Exercise inputs ->
+---+

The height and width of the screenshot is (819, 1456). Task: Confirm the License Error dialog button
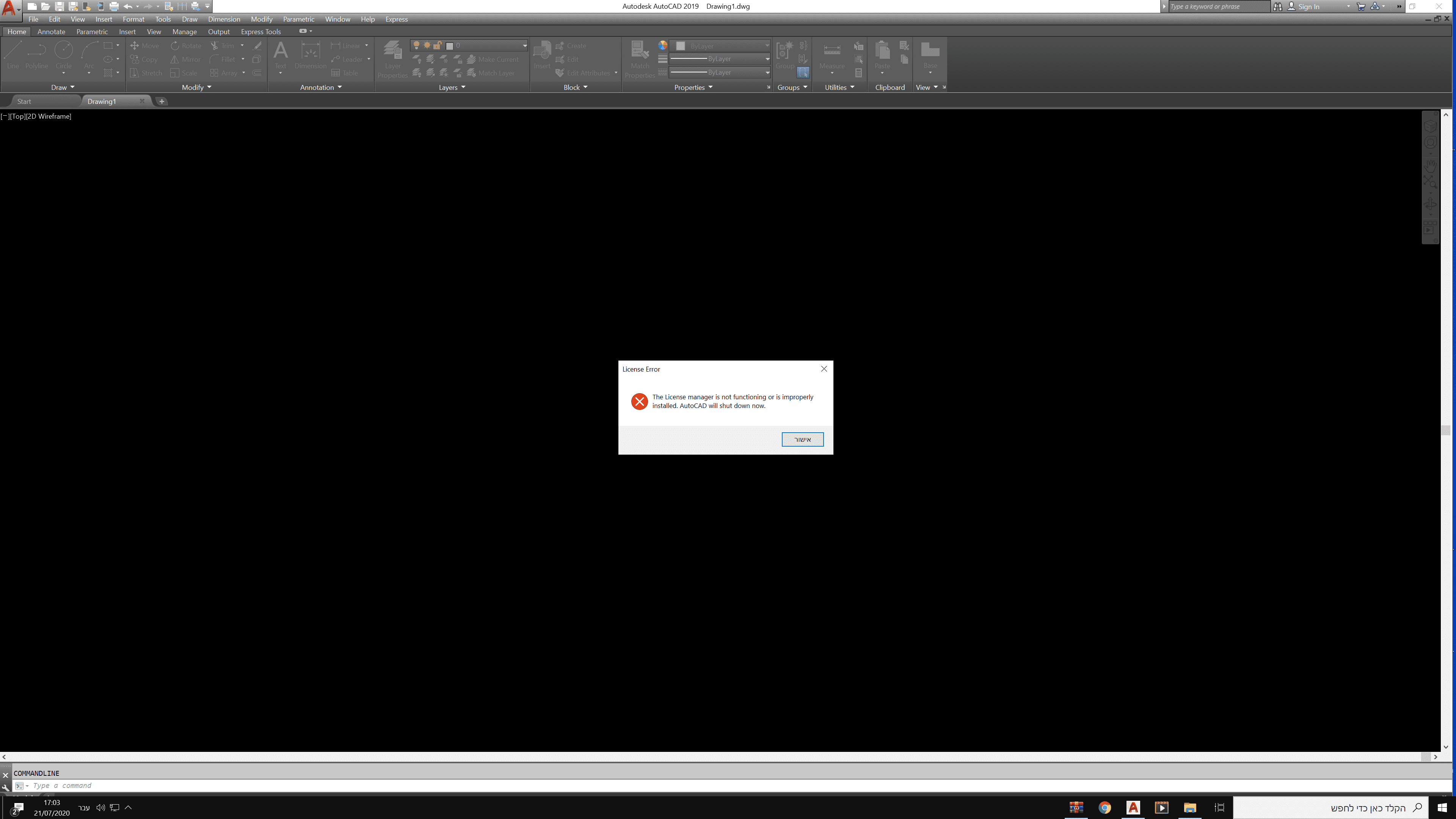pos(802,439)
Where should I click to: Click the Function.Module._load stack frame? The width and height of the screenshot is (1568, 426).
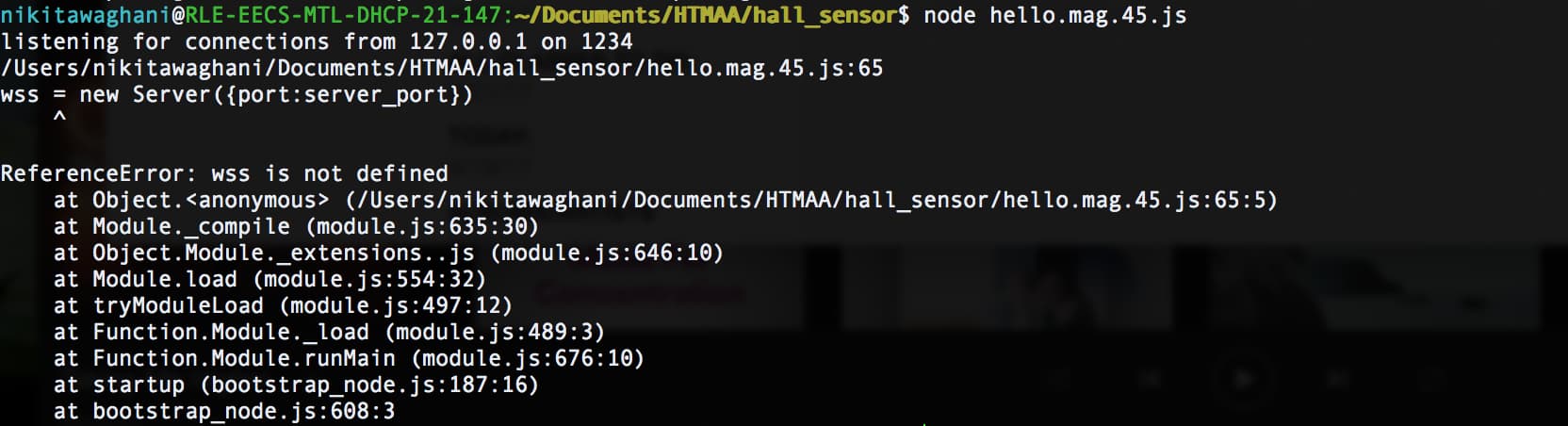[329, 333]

+---+

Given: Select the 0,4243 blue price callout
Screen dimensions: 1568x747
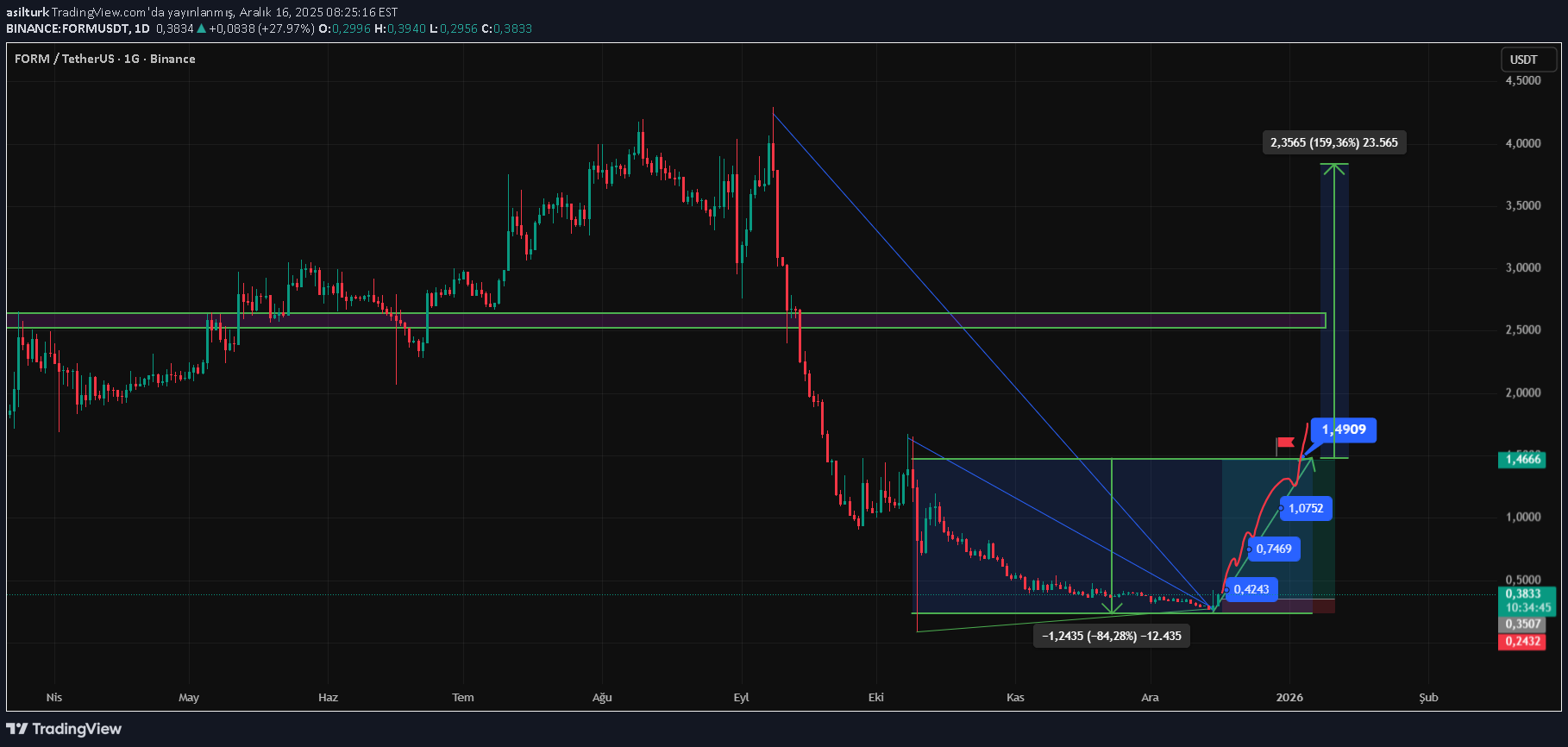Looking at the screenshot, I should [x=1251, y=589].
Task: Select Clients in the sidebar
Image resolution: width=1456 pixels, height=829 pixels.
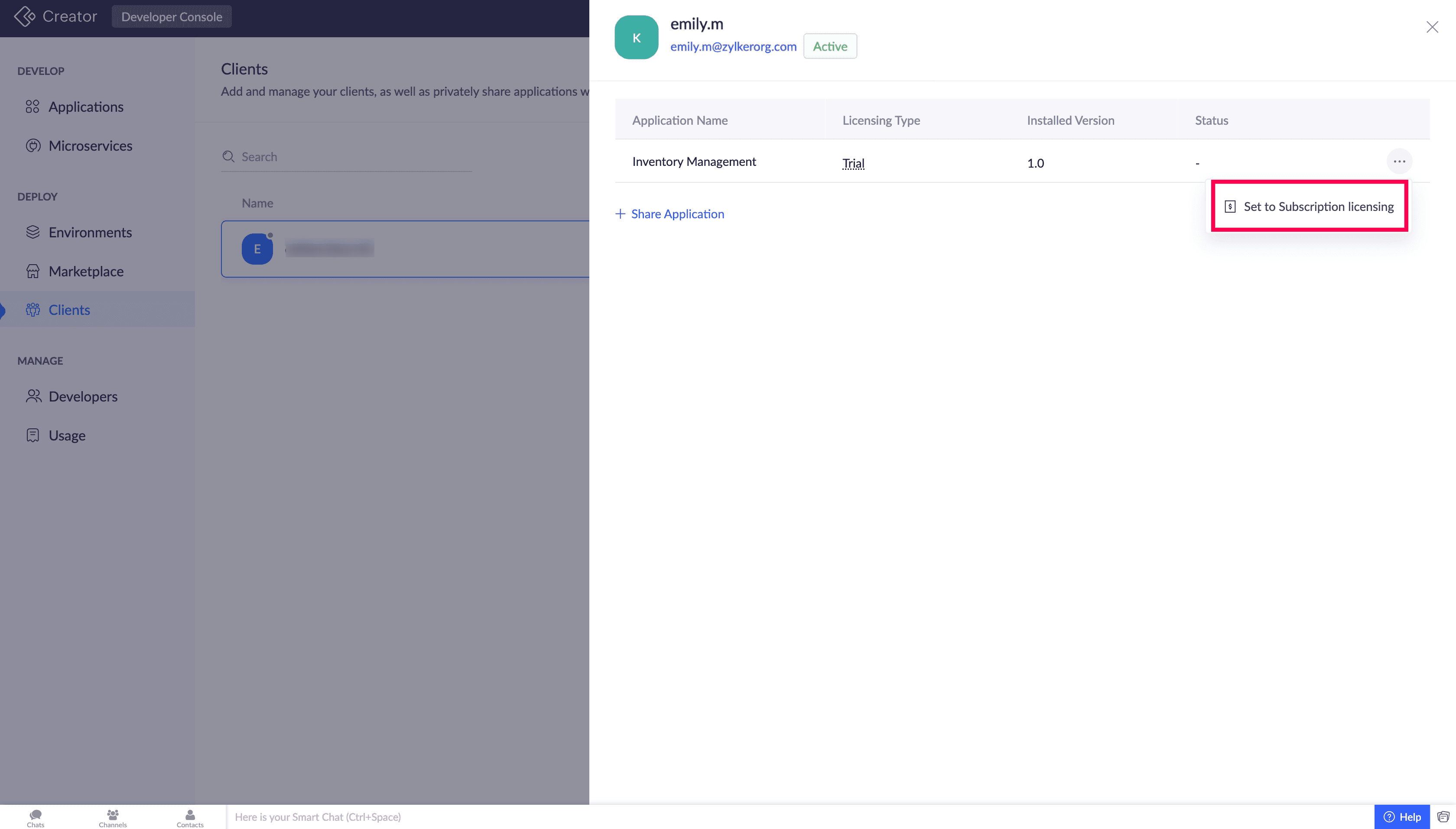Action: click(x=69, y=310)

+---+

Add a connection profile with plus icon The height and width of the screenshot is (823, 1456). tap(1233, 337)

+---+

Written instruction -> From the line with "Given: Select the 0,4243 blue price callout" up to and including the line with "Action: click(x=69, y=310)", rewrite the data with "sidebar" swapped for "navigation panel" and everything else unchanged. Omit the pictures.

Result of the task ->
Given: Select the 0,4243 blue price callout
Screen dimensions: 1568x747
Looking at the screenshot, I should [x=1251, y=589].
Task: Select Clients in the navigation panel
Image resolution: width=1456 pixels, height=829 pixels.
Action: click(x=69, y=310)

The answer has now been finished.